The natural Chironomid buzzer or midge suspended from the water surface film

What is a New Zealand dropper?

First of all it is not a dropper in the normal European fishing sense of the word. So that is really confusing. It is a technique used for catching trout on many rivers on both South and North islands of New Zealand. It is just the term the Kiwis give to this type of fishing.

You have a length of leader attached to the bend of the hook of a surface fly, nearest the fly line. Off this length of leader you attach a nymph. It is a very basic rig. By fishing a dry fly and a nymph underneath, you are covering two options: you are doubling your chances. A trout may be keyed into the feeding on surface emerging adult flies, so it will go straight for that but many trout feed just under the surface on the rising nymphs that are on their way to the surface to hatch.
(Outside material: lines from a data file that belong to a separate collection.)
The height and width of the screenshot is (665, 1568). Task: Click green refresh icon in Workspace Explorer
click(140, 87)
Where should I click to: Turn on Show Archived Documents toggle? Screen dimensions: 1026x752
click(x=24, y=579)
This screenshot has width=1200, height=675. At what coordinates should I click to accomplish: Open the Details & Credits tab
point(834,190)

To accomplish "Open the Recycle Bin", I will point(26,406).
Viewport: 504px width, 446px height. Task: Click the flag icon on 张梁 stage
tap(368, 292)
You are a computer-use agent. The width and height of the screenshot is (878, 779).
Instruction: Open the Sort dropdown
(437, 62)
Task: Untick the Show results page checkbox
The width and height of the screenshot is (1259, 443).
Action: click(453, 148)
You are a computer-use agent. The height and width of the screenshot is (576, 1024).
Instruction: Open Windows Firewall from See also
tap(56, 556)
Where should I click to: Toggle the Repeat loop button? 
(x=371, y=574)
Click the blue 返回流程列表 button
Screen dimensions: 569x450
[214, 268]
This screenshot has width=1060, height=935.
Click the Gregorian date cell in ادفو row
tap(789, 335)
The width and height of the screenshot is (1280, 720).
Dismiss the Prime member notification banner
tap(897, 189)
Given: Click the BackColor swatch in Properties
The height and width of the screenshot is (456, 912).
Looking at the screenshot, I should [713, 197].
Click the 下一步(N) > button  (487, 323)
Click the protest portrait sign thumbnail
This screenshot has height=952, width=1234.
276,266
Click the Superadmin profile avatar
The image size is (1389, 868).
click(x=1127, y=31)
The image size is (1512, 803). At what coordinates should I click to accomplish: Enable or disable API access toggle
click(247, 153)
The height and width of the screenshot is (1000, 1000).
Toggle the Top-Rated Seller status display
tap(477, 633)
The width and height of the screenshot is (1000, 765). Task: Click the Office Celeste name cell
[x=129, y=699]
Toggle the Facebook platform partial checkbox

Often a dry fly will bring a trout up from the surface to investigate if it is something good to eat but suddenly be distracted by your nymph and take that instead. When I have fished the New Zealand Dropper rig I would say about 80% of the trout I have caught have gone for the nymph.

I like to use a Klinkhammer on the surface and an epoxy buzzer as the nymph. You can also use hoppers and Gold Ribbed Hares Ear nymphs. Booby flies work well with soft hackle wet flies. Go long first and then shorten the leader to find what depth the fish are feeding. Have fun.

Fishing two surface flies

I love surface fishing for trout. I find there is nothing better than seeing a fish come up and take a surface floating fly.

I prefer to fish with a two fly leader. I know many other fisherman that use three flies but I am happier with just the two. Fish with what you are comfortable with and local regulations allow.

My leader is 10 feet away from my fly line to the first dropper and then another 10 feet to the point fly. That is a leader of 20 feet in total length This length allows the flies to drift freely with the waves.

On the top dropper I will fish a hopper or daddy longlegs in the summer. This is often replaced with an imitative dry fly if there is a hatch going on. I normally choose an emerger pattern as a point fly like a Klinkhammer, parachute dry fly or a suspender buzzer.

These types of flies are great because if it is difficult to spot the dry fly on your top dropper then the white post hairs on the first two dry flies and the white foam ball on the suspender buzzer will act as a sighter.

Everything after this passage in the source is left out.